RECORDS TO USE:
● ● ● ● ●
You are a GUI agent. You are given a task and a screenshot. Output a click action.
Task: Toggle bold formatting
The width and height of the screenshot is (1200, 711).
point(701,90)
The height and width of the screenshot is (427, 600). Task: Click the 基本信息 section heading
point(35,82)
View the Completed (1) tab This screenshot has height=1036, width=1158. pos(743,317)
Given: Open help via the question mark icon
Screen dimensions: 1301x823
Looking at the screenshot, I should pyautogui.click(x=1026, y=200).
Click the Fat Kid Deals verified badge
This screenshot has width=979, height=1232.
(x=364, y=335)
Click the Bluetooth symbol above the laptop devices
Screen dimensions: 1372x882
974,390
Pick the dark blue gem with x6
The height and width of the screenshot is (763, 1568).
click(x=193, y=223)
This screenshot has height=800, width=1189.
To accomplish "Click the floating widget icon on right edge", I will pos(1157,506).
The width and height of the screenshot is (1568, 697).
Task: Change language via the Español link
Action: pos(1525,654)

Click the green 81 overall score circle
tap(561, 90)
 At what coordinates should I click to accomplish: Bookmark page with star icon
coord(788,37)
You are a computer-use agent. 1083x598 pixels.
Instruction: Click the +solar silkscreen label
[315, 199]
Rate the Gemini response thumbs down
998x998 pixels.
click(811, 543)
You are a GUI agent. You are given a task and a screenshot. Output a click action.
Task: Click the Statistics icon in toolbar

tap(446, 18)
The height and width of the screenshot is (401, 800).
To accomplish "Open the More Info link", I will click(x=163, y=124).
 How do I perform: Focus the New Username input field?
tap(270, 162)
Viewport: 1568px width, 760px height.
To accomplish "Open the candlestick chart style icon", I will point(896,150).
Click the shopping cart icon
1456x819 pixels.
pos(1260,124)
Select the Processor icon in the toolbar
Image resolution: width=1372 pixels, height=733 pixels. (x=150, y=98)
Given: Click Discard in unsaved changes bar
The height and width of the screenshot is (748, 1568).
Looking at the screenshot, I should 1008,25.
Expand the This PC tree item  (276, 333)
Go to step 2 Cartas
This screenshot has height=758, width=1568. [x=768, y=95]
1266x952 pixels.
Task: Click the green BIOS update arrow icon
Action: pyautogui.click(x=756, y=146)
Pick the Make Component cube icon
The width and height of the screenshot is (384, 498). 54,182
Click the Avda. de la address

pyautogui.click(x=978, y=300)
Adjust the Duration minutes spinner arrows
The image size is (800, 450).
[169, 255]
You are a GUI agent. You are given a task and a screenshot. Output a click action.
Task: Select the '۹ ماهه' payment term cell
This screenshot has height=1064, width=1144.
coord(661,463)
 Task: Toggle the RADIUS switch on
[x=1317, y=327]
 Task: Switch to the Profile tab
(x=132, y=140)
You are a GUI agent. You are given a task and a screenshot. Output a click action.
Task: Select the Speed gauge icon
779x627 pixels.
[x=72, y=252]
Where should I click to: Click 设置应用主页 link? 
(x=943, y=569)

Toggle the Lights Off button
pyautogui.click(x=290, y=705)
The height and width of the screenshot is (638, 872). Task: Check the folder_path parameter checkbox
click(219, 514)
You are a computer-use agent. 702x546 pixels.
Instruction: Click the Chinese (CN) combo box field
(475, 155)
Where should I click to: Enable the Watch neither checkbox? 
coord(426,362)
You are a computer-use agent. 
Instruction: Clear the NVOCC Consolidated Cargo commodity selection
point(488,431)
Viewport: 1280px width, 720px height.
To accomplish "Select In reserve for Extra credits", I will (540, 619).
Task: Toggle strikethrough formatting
● ● ● ● ●
WHAT IS BEING ASKED:
Copy out every one of the records above, line for line and word for word.

ANSWER BELOW:
You are a GUI agent. You are given a task and a screenshot. Output a click action.
Task: Toggle bold formatting
The width and height of the screenshot is (1200, 711).
point(701,90)
The height and width of the screenshot is (427, 600). Task: Click the 基本信息 section heading
point(35,82)
View the Completed (1) tab This screenshot has height=1036, width=1158. pos(743,317)
Given: Open help via the question mark icon
Screen dimensions: 1301x823
Looking at the screenshot, I should pyautogui.click(x=1026, y=200).
Click the Fat Kid Deals verified badge
This screenshot has width=979, height=1232.
(x=364, y=335)
Click the Bluetooth symbol above the laptop devices
Screen dimensions: 1372x882
974,390
Pick the dark blue gem with x6
The height and width of the screenshot is (763, 1568).
click(x=193, y=223)
This screenshot has height=800, width=1189.
To accomplish "Click the floating widget icon on right edge", I will pos(1157,506).
The width and height of the screenshot is (1568, 697).
Task: Change language via the Español link
Action: pos(1525,654)

Click the green 81 overall score circle
tap(561, 90)
 At what coordinates should I click to accomplish: Bookmark page with star icon
coord(788,37)
You are a computer-use agent. 1083x598 pixels.
Instruction: Click the +solar silkscreen label
[315, 199]
Rate the Gemini response thumbs down
998x998 pixels.
click(811, 543)
You are a GUI agent. You are given a task and a screenshot. Output a click action.
Task: Click the Statistics icon in toolbar

tap(446, 18)
The height and width of the screenshot is (401, 800).
To accomplish "Open the More Info link", I will click(x=163, y=124).
 How do I perform: Focus the New Username input field?
tap(270, 162)
Viewport: 1568px width, 760px height.
To accomplish "Open the candlestick chart style icon", I will point(896,150).
Click the shopping cart icon
1456x819 pixels.
pos(1260,124)
Select the Processor icon in the toolbar
Image resolution: width=1372 pixels, height=733 pixels. (x=150, y=98)
Given: Click Discard in unsaved changes bar
The height and width of the screenshot is (748, 1568).
Looking at the screenshot, I should 1008,25.
Expand the This PC tree item  (276, 333)
Go to step 2 Cartas
This screenshot has height=758, width=1568. [x=768, y=95]
1266x952 pixels.
Task: Click the green BIOS update arrow icon
Action: pyautogui.click(x=756, y=146)
Pick the Make Component cube icon
The width and height of the screenshot is (384, 498). 54,182
Click the Avda. de la address

pyautogui.click(x=978, y=300)
Adjust the Duration minutes spinner arrows
The image size is (800, 450).
[169, 255]
You are a GUI agent. You are given a task and a screenshot. Output a click action.
Task: Select the '۹ ماهه' payment term cell
This screenshot has height=1064, width=1144.
coord(661,463)
 Task: Toggle the RADIUS switch on
[x=1317, y=327]
 Task: Switch to the Profile tab
(x=132, y=140)
You are a GUI agent. You are given a task and a screenshot. Output a click action.
Task: Select the Speed gauge icon
779x627 pixels.
[x=72, y=252]
Where should I click to: Click 设置应用主页 link? 
(x=943, y=569)

Toggle the Lights Off button
pyautogui.click(x=290, y=705)
The height and width of the screenshot is (638, 872). Task: Check the folder_path parameter checkbox
click(219, 514)
You are a computer-use agent. 702x546 pixels.
Instruction: Click the Chinese (CN) combo box field
(475, 155)
Where should I click to: Enable the Watch neither checkbox? 
coord(426,362)
You are a computer-use agent. 
Instruction: Clear the NVOCC Consolidated Cargo commodity selection
point(488,431)
Viewport: 1280px width, 720px height.
To accomplish "Select In reserve for Extra credits", I will (540, 619).
Task: Toggle strikethrough formatting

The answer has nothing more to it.